> [WORK INSTRUCTIONS]
Return every line of the items below unchanged, leaving out the pictures.

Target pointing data
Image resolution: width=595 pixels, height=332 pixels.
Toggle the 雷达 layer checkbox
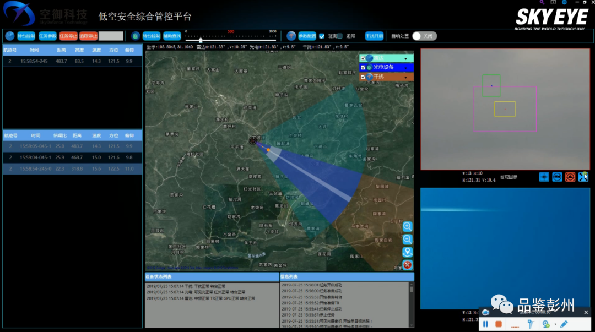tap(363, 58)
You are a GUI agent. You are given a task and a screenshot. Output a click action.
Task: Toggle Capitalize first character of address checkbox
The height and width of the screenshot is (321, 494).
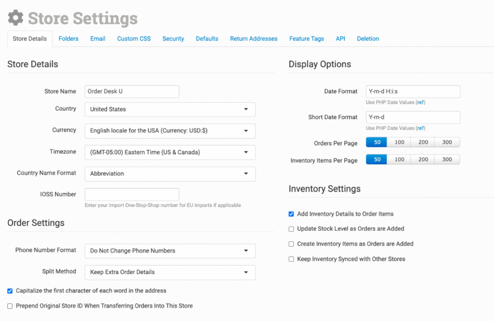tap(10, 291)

> [WRITTEN ANSWER]
Image resolution: width=595 pixels, height=332 pixels.
Toggle the 雷达 layer checkbox
tap(363, 58)
You are a GUI agent. You are given a task and a screenshot. Output a click action.
Task: Toggle Capitalize first character of address checkbox
The height and width of the screenshot is (321, 494).
tap(10, 291)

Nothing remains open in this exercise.